TEXTE FOURNI:

COMMENT UTILISER L’IA COMME OUTIL DE TRANSITION ÉNERGÉTIQUE?

COMMENT UTILISER L’IA COMME OUTIL DE TRANSITION ÉNERGÉTIQUE?

Si l’on veut avoir demain une énergie plus verte et réussir la transition énergétique nécessaire à notre survie, nous devons trouver les réponses aux deux problématiques essentielles: quelles sont les énergies les moins polluantes et surtout comment optimiser sa consommation? L’optimisation des ressources en énergie est un savoir-faire complexe qui implique beaucoup de paramètres, presque impossibles à gérer pour un cerveau humain. C’est là que l’IA entre en jeu.

Imaginez un supercalculateur qui prendrait en compte les besoins en électricité en temps réel de plus de 8 millions de personnes, en se basant sur le microclimat de chacun de ces foyers et en tenant compte de leurs comportements, parfois imprévisibles.

C’est le défi sur lequel se penche actuellement Hydro-Québec, en étroite collaboration avec le milieu universitaire, et particulièrement l’IREQ. Un projet de recherche est actuellement mené afin de développer une IA capable d’analyser la demande en électricité des Québécois, en partant de leur comportement en temps réel. Et ce, afin d’affiner la prévision de la demande globale de la province et donc mieux optimiser la production.

Aujourd’hui, il est relativement facile de prévoir la demande en électricité du Québec en se basant sur des facteurs météorologiques. Grosso modo, quand il fait très froid ou très chaud, la population consomme plus d’énergie pour affronter les températures extérieures. Ce qui est bien plus complexe est de prévoir les comportements sociaux, souvent imprévisibles, de l’ensemble de la population. Par exemple, tous les ans l’équipe de prévisionnistes d’Hydro-Québec se triture les méninges pour calculer le besoin des Québécois le jour de Noël. En effet, si la fête tombe un dimanche ou un lundi, la demande en électricité ne sera pas la même. Selon si les Québécois passent les fêtes chez eux ou ailleurs, s’ils travaillent le jour même ou non, etc.   

« A Noël, on essaie avec un petit fichier Excel de se faire une tête et tout… Et puis là on se disait que l’intelligence artificielle aurait une plus grande patience à trouver ces patrons de comportements. On est là, toujours dans un comportement de « top-down » mais on n’a toujours pas de variables explicatives sur pourquoi, de façon macroscopique, on voit un comportement différent à Noël. D’introduire des variables explicatives, c’est très riche pour un modèle d’outil de prévision « bottom-up ». Parce que le “Besoin Québécois”, c’est une variable qui est supposée représenter l’ensemble des clients. » explique Olivier Milon, chargé d’équipe, unité Prévision de contrôle du réseau chez Hydro-Québec TransÉnergie.

EXTRAITS DES FICHES:
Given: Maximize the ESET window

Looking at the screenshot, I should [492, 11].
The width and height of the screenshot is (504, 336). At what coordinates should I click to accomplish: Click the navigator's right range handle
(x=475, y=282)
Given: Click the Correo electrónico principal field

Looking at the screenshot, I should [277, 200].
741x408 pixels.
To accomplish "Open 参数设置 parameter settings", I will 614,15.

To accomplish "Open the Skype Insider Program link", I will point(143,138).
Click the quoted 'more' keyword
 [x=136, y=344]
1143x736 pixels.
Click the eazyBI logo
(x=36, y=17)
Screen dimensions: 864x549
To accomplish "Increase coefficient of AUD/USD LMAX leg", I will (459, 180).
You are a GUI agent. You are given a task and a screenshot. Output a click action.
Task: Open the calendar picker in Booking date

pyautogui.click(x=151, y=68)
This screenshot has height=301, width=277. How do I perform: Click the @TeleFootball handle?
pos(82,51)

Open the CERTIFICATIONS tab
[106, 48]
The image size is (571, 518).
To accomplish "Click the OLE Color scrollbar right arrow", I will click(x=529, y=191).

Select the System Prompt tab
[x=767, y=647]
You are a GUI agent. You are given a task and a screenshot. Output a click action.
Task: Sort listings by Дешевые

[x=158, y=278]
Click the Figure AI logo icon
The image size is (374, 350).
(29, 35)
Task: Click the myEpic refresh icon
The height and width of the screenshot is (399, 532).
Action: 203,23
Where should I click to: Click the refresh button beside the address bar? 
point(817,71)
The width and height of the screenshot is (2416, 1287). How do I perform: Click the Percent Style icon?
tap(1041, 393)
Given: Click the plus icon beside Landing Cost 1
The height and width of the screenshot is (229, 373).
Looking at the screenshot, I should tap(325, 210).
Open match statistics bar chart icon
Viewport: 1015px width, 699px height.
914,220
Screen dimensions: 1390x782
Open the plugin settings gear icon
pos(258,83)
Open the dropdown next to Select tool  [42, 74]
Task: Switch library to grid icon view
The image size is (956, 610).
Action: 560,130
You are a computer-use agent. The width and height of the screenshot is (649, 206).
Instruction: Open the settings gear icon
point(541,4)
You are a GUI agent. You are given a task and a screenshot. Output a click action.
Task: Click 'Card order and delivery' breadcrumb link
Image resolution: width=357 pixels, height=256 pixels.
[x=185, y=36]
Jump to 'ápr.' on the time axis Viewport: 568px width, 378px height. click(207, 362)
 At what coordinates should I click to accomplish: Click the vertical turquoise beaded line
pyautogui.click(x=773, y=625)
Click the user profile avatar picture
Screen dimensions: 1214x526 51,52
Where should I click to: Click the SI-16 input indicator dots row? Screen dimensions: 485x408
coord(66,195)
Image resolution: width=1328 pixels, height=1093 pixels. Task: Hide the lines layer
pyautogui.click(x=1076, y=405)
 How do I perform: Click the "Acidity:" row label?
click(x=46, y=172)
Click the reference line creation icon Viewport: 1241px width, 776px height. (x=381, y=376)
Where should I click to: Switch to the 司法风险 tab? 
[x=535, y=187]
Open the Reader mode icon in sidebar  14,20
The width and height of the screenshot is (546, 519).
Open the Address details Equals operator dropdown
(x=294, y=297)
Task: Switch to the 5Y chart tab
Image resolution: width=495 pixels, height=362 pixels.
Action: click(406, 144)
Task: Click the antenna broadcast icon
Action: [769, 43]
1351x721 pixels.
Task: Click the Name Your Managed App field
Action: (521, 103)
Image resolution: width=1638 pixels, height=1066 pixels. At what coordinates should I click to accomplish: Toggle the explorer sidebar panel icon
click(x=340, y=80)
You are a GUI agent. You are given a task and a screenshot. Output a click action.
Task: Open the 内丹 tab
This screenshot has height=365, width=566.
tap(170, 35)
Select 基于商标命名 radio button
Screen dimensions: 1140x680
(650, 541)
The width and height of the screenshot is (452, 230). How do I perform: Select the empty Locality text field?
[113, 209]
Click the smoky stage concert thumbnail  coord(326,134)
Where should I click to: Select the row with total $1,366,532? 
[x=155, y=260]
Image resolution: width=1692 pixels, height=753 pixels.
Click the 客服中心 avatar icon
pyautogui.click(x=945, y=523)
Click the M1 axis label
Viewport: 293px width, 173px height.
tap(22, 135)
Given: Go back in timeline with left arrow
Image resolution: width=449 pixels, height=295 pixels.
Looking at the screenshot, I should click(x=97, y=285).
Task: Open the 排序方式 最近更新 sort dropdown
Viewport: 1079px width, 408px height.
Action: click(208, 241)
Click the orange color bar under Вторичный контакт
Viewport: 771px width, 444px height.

TÂCHES À FAIRE:
• 1. Dans le texte sur l'IA et la transition énergétique, relevez toutes les choses qui peuvent faire varier la demande en électricité le jour de Noël.
• 2. Poursuivez le texte sur l'IA et la transition énergétique après sa dernière phrase.
Les entrées n'ont aucun rôle à jouer ici.

LES RÉSULTATS:
• 1.
- Le jour de la semaine où tombe la fête (un dimanche ou un lundi)
- Le fait que les Québécois passent les fêtes chez eux ou ailleurs
- Le fait qu'ils travaillent ou non ce jour-là

• 2.
La solution? Partir du client pour remonter à la production. Et ce, en installant des boîtiers intelligents qui transmettraient les données de consommation en temps réel, et ainsi affiner la prévision de la demande générale : « Avec les compteurs intelligents, on peut savoir que ça, c’est une industrie, ça c’est un commerce, ça c’est ce sont des domiciles… On ne va pas connaître le code postal ou le nom du propriétaire, c’est interdit. Mais on va avoir une notion du secteur d’activité, de la localisation géographique… Et donc ça, ça va être des variables explicatives. Et en plus on peut en avoir plein, parce que ça représente 4 millions d’unités. On se rend bien compte de la dimension de données à traiter, qui est humainement impossible. Alors que l’intelligence artificielle se débrouille très bien avec ces volumes de données. L’IA, c’est plus fort qu’un humain pour détecter des points communs, des périodes, des cycles, etc., qui ne sont pas nécessairement faciles à détecter. Pour l’instant, nous n’avons pas vraiment de variables explicatives. On sait que le dimanche, ce n’est pas pareil qu’un lundi, et c’est tout ce qu’on a. Sans données de variables explicatives, une IA va être capable de décomposer et de retrouver des cycles. Et en ça, l’IA surpasse l’humain »  ajoute le prévisionniste.

L’IA pourrait-elle rendre les villages autonomes ?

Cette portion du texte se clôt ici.